There are so many dots in need of connecting here that we would need a pointillist painter to make sense of what is going on.

1. Why was the public version of the NIE written in this misleading way?

2. How did the two Bush appointees running the intelligence community, Mike McConnell, the Director of National Intelligence, and Michael Hayden, the director of the CIA, allow such a flawed product to make its way into the public domain? Is this a case of the fish rotting from the head? Should one or both of them be fired for incompetence, or worse?

3 Why did President Bush, who was only fully briefed on the new "findings" last week, also authorize the NIE's release? Did he welcome the document as a way of taking the pressure off him to strike Iran? Or, as seems more likely, was he compelled to do so to avoid charges of suppressing intelligence?

Yesterday, I dismissed Norman Podhoretz's expression of "dark suspicions" that

the intelligence community, which has for some years now been leaking material calculated to undermine George W. Bush, is doing it again. This time the purpose is to head off the possibility that the President may order air strikes on the Iranian nuclear installations.

I responded to him by noting that leaks were one thing, an NIE produced by a laborious inter-agency process is another, and that "the idea that intelligence officials engaged in a coordinated effort to cook the evidence seems impossible to credit."

But in dismissing Norman's dark suspicions, did I treat his claim "a bit too literally," as Ben Orlanski has written in the comments section in response to my post?

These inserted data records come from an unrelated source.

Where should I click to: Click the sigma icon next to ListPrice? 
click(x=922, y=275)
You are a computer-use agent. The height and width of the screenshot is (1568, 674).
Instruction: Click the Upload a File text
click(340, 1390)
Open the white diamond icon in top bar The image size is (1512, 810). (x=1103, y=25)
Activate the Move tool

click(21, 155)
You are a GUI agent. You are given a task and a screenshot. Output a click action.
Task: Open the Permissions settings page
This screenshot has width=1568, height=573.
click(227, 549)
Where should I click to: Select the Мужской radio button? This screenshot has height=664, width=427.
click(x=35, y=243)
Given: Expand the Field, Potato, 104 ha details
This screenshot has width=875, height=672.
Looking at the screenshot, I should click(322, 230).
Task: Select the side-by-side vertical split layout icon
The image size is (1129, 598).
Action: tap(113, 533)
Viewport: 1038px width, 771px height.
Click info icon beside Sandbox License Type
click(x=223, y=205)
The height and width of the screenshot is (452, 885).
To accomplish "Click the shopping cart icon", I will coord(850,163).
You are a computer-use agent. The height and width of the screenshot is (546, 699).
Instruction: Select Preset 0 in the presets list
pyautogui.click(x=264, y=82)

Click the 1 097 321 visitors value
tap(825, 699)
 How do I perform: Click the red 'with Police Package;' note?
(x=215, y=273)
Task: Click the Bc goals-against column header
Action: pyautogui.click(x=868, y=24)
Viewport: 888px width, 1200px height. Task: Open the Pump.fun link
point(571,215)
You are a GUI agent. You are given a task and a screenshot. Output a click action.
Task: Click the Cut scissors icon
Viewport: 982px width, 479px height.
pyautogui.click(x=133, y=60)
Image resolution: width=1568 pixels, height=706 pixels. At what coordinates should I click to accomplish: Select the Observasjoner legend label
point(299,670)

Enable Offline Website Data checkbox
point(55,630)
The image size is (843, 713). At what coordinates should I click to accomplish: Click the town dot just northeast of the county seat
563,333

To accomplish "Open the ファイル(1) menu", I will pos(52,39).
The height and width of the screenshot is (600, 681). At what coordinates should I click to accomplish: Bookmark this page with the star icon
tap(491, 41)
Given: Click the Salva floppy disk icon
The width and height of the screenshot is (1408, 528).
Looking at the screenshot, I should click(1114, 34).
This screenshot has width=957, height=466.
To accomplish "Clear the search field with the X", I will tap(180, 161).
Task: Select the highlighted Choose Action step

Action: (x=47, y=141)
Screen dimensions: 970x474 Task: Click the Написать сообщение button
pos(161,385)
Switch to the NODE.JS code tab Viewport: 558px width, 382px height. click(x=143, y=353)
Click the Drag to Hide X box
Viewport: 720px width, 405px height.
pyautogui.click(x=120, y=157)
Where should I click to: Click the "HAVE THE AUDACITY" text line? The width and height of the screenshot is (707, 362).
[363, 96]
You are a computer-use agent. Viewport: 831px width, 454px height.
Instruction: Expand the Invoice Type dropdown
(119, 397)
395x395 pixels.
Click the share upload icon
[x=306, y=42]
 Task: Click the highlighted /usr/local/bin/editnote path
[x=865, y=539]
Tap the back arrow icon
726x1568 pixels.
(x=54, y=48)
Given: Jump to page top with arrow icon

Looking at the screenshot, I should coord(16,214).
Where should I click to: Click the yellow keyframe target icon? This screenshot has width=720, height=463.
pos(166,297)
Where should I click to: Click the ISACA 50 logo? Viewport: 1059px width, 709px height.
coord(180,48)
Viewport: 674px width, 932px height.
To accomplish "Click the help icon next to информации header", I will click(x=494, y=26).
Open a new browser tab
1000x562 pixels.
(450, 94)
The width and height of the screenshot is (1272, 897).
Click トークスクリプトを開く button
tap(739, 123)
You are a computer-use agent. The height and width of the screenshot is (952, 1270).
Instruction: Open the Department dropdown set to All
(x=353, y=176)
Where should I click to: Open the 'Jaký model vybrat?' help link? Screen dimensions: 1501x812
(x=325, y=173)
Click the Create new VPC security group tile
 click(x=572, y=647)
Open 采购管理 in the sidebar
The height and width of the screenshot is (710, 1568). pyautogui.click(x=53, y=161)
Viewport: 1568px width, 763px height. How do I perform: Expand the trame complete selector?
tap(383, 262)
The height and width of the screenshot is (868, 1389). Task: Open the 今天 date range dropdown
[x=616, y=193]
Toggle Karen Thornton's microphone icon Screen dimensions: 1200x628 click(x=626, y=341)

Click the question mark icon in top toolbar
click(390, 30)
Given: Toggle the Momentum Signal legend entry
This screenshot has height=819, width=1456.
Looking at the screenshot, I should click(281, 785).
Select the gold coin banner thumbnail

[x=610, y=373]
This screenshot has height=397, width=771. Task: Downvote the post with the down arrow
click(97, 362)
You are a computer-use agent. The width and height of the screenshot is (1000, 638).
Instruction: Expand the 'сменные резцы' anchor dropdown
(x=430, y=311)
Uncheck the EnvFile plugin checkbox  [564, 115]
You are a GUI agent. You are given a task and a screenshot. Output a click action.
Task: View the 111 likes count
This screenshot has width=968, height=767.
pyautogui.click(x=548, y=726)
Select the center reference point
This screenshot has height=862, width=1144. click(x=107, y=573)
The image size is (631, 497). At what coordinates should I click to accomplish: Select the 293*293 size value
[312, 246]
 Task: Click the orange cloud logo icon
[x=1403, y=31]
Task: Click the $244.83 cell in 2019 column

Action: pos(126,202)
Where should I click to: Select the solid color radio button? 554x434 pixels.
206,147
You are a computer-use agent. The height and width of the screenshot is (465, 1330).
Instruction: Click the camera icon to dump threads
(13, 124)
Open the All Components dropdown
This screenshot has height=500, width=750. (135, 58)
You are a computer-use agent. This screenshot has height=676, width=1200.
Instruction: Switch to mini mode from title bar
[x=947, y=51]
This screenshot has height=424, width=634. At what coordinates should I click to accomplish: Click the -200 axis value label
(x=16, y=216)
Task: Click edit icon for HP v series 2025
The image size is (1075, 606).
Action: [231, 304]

Orlanski goes on to explain:

This isn't a question of cooking the books to produce bogus information to defeat Bush. It is a question of how this was spun. The NIE report chose to lead with the made-for-headline finding about the halt to the program. But this isn't really the most relevant part of the report, just the part that was pretty clearly intended to grab headlines. Is saying that a conspiracy? I don't think so. I think the authors wanted to impact the political debate, and did so not by lying or creating bogus conclusions or reasoning, but simply by choosing to emphasize the part of their overall conclusions that played most pointedly into the political environment. [This] suggest[s] certain political canniness [on the part] of our intelligence agencies, and also suggests that they wanted to have an impact on ultimate policy. That is not their role, and there is something disconcerting about their assuming it.

With this I would entirely agree. If that is indeed what happened here, and the evidence that it did so is in front of our eyes, and if it is indeed what Norman was saying, then, like the intelligence-community's disavowal of its 2005 NIE, I would have to disavow my previous "low confidence" estimate in Norman "dark suspicions" and join him in voicing equally dark suspicions of my own.